Lorentz symmetry can be broken at Planck scale due to
the renormalization of gravity or to some deeper structure
of matter: we expect such a breaking to be a very high
energy and very short distance phenomenon. If textbook
special relativity is only an approximate property of the
equations describing a sector of matter above some critical
distance scale, an absolute local frame (the "vacuum rest
frame", VRF) can possibly be found and superluminal sectors
of matter may exist related to new degrees of freedom not
yet discovered experimentally. The new superluminal particles
("superbradyons", i.e. bradyons with superluminal critical
speed) would have positive mass and energy, and behave
kinematically like "ordinary" particles (those with critical
speed in vacuum equal to c , the speed of light) apart from
the difference in critical speed (c_i >> c where c_i is the
critical speed of a superluminal sector). They may be the
ultimate building blocks of matter. At speed v > c , they are
expected to release "Cherenkov" radiation ("ordinary"

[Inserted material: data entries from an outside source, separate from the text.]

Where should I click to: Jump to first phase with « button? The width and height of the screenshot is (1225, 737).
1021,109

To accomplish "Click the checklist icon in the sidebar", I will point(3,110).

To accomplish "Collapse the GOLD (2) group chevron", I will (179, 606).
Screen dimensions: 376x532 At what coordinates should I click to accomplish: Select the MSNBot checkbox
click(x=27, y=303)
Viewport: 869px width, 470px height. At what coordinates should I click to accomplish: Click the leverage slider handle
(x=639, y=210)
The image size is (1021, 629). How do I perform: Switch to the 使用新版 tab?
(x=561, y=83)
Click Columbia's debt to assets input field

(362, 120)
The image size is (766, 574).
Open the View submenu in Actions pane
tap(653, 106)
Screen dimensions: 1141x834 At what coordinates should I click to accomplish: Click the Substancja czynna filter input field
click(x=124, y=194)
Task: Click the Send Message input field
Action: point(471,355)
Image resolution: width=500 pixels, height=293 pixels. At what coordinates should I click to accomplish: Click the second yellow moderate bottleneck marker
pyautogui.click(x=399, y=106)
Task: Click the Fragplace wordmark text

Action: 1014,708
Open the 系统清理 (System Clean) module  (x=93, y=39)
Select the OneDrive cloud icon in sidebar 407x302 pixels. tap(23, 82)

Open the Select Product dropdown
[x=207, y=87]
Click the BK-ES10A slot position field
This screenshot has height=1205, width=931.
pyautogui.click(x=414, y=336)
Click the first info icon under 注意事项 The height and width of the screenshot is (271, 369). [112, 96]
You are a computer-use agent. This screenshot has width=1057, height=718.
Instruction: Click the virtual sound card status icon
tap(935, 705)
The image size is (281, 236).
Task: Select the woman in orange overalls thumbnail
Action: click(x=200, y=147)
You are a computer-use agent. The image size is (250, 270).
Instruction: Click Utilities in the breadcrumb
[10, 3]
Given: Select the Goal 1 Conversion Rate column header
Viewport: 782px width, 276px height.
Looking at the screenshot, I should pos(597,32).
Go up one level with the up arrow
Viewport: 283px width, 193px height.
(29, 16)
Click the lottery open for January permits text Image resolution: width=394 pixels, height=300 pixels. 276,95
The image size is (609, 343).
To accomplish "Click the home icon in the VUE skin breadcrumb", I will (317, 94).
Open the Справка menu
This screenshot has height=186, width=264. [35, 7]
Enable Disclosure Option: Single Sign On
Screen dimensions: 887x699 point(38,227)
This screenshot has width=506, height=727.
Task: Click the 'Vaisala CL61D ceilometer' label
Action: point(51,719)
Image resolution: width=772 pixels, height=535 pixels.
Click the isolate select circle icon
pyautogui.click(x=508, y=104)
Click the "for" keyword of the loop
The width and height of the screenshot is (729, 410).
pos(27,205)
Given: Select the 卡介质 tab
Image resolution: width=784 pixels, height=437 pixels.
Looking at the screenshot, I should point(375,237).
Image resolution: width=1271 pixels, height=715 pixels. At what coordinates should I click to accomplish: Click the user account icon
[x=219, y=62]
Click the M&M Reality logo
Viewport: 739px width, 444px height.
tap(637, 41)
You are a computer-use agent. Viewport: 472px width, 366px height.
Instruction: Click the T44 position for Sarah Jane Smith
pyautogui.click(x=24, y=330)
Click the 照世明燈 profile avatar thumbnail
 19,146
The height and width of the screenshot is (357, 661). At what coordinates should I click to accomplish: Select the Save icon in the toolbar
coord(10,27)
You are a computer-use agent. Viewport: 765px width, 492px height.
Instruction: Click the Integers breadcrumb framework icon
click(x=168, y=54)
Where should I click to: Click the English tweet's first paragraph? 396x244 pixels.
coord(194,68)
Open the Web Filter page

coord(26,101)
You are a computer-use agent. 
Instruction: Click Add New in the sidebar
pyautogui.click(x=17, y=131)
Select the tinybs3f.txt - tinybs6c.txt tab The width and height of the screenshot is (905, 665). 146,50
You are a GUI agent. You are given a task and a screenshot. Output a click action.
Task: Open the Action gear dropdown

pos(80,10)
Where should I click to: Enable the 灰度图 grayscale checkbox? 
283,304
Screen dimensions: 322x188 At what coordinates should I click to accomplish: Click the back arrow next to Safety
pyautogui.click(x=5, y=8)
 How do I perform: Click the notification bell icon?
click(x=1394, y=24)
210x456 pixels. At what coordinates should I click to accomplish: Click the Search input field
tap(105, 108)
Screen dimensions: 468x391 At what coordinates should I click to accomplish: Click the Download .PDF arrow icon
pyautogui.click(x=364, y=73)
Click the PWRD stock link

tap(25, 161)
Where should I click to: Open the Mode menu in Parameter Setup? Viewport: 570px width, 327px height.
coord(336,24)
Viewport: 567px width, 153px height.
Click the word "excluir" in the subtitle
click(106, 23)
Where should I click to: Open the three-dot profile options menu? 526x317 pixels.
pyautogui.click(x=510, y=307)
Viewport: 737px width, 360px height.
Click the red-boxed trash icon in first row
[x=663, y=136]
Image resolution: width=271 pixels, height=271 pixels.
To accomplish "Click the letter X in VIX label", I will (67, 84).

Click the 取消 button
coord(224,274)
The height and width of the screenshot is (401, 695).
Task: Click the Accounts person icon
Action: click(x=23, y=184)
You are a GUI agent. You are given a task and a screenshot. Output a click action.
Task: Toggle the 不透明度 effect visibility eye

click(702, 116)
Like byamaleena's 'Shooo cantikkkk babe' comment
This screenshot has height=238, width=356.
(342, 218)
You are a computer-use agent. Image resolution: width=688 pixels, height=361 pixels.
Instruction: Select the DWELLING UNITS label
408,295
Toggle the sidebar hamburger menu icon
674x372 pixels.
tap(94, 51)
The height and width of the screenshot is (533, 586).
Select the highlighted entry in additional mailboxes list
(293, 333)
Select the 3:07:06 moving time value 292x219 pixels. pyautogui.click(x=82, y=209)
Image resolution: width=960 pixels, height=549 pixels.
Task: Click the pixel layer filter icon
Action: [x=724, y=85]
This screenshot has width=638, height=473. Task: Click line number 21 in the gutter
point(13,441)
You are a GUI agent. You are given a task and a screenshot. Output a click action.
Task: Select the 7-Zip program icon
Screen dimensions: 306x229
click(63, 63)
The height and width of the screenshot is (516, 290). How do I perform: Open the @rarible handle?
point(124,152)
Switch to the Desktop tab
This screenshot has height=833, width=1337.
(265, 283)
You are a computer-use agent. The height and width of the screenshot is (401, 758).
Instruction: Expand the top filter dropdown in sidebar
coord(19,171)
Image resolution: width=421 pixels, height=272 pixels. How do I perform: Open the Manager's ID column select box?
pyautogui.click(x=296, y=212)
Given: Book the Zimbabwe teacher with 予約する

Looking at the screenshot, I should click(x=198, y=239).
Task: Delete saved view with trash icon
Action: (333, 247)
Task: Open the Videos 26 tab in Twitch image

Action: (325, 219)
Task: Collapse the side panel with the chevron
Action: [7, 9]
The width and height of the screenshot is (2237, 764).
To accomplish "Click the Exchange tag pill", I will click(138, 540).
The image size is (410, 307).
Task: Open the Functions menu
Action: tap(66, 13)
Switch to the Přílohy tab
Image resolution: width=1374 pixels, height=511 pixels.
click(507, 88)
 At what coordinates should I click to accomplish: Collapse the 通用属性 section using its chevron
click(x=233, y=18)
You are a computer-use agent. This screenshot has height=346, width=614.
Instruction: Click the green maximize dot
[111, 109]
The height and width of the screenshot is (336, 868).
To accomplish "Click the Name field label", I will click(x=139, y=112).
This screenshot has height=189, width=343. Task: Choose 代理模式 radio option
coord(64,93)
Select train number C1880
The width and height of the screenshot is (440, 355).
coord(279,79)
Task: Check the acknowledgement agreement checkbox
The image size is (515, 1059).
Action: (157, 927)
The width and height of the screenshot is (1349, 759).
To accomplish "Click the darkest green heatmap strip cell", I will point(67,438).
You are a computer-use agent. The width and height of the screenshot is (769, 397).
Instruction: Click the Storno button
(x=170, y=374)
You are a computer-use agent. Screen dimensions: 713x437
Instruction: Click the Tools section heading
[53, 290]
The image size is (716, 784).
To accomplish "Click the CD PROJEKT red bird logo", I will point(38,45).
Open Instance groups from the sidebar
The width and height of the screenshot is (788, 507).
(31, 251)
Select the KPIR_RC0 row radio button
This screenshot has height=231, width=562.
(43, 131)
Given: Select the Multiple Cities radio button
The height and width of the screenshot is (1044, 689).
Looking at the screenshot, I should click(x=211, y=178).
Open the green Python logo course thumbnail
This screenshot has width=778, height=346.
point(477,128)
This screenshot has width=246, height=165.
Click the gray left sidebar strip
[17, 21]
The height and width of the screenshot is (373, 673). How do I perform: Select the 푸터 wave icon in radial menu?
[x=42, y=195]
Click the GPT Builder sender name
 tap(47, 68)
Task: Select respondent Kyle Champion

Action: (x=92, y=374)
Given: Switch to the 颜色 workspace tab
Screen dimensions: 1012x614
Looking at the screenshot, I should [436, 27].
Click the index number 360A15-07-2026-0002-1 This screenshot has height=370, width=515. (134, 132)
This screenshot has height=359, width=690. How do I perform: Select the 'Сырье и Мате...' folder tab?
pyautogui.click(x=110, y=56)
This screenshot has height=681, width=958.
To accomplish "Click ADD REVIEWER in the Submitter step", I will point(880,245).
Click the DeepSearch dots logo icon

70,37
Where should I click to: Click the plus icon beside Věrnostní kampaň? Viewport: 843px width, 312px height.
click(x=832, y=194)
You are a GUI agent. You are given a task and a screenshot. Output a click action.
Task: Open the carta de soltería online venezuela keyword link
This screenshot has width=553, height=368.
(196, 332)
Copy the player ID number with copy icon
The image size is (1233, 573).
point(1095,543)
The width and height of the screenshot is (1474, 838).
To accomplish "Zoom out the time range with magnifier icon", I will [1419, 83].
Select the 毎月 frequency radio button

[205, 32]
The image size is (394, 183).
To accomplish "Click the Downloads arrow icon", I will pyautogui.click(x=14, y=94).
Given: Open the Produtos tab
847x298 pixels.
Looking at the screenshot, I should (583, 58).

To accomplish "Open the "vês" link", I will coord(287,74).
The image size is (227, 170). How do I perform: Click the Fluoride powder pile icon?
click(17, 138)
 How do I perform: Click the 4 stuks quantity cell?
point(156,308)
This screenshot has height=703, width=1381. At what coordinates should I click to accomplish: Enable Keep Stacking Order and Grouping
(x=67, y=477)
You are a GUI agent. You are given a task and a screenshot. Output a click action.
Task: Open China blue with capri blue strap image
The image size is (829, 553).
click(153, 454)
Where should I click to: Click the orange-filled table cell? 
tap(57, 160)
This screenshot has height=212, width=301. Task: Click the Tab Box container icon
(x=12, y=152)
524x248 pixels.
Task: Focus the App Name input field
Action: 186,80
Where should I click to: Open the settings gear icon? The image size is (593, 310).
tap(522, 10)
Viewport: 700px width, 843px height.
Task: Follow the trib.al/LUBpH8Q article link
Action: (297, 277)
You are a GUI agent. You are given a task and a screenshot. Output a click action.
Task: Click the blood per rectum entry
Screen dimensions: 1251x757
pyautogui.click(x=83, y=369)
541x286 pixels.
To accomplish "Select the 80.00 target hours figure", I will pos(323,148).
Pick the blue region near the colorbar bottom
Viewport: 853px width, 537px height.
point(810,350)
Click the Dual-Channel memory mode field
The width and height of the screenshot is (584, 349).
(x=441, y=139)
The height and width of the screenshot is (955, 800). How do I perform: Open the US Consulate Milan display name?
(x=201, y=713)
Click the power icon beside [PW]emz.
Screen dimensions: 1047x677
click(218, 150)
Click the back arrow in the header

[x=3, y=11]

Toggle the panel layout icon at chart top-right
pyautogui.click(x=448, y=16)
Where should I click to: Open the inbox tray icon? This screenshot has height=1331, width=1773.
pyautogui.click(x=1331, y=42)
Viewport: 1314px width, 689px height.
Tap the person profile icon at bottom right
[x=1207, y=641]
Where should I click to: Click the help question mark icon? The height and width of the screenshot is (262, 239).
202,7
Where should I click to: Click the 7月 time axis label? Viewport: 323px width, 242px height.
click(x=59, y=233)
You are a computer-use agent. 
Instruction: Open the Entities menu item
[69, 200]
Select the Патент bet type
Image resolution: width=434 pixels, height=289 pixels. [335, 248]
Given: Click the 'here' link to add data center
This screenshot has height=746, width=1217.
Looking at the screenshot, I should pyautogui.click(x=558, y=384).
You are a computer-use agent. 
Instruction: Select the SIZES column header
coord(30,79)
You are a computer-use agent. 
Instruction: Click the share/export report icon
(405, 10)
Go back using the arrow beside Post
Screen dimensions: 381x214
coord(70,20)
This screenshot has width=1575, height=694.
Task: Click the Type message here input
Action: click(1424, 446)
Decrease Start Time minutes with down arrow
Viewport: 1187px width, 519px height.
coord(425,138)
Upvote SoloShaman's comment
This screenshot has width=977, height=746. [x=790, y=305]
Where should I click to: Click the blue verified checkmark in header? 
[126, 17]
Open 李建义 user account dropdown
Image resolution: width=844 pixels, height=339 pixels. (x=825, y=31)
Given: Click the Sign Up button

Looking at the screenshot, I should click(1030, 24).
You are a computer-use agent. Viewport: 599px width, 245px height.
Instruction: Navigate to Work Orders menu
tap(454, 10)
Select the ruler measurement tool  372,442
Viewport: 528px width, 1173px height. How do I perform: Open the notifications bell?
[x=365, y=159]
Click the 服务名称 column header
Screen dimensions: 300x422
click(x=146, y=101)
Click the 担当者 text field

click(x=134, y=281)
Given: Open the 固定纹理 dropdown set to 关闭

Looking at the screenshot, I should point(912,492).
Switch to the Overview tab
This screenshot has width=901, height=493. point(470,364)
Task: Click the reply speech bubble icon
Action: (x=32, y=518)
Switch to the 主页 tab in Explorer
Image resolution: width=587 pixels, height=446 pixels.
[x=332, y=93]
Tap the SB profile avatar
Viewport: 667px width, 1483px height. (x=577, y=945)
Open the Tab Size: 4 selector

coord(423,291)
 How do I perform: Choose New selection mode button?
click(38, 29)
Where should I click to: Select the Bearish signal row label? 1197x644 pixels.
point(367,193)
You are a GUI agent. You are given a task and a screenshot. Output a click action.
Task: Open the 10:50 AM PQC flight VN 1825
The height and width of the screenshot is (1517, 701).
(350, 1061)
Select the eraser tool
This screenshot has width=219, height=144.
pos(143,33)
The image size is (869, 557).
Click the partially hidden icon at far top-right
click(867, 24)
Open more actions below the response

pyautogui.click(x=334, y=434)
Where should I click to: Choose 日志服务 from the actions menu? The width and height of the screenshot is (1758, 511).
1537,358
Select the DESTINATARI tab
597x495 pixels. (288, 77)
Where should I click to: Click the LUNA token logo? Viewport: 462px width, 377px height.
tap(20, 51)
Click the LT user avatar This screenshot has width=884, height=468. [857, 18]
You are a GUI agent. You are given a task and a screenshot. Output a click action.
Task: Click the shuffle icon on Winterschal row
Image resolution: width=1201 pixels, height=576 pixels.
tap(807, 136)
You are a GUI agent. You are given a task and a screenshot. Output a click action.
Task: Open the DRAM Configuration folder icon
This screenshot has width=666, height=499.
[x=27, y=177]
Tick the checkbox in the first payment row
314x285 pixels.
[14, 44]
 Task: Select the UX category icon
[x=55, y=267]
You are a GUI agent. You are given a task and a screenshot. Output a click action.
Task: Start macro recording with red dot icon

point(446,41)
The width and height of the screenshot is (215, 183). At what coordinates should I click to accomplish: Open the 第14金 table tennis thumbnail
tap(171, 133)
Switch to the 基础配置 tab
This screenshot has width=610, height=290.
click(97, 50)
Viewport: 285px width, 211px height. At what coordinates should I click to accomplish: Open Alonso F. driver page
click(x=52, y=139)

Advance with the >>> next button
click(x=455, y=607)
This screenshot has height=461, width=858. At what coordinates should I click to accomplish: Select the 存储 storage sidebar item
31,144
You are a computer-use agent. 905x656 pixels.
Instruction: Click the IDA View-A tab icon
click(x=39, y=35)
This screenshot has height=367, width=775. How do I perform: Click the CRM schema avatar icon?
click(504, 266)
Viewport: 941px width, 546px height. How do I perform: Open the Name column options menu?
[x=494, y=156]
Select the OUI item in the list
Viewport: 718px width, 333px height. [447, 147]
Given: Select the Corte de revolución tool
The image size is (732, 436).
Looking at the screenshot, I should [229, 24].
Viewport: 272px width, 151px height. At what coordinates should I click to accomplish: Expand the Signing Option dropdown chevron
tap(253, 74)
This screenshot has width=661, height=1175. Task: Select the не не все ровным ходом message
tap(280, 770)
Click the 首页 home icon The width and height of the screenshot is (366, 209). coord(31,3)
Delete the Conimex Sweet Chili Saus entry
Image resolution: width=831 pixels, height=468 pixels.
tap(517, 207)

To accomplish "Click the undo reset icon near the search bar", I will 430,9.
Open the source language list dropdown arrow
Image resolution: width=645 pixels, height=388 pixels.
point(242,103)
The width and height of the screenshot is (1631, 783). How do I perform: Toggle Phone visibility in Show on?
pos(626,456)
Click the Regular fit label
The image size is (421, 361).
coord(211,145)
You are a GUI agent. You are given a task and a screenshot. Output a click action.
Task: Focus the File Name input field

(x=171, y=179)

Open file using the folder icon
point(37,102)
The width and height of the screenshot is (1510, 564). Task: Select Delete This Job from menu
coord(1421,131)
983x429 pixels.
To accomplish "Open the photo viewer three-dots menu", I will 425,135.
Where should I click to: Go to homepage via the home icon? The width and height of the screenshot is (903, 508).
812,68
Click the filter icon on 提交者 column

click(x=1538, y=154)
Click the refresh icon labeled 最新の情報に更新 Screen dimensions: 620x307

particles) in vacuum. Superluminal particles could provide
most of the cosmic (dark) matter and produce very high-energy
cosmic rays. We discuss: a) the possible relevance of
superluminal matter to the composition, sources and spectra
of high-energy cosmic rays; b) signatures and experiments
allowing to possibly explore such effects. Very large volume
and unprecedented background rejection ability are crucial
requirements for any detector devoted to the search for
cosmic superbradyons. Future cosmic-ray experiments using
air-shower detectors (especially from space) naturally
fulfil both requirements. Contribution to the Workshop on
"Observing Giant Cosmic Ray Air Showers for > 10E20 eV
Particles from Space", Univ. of Maryland, Nov 13-15, 1997.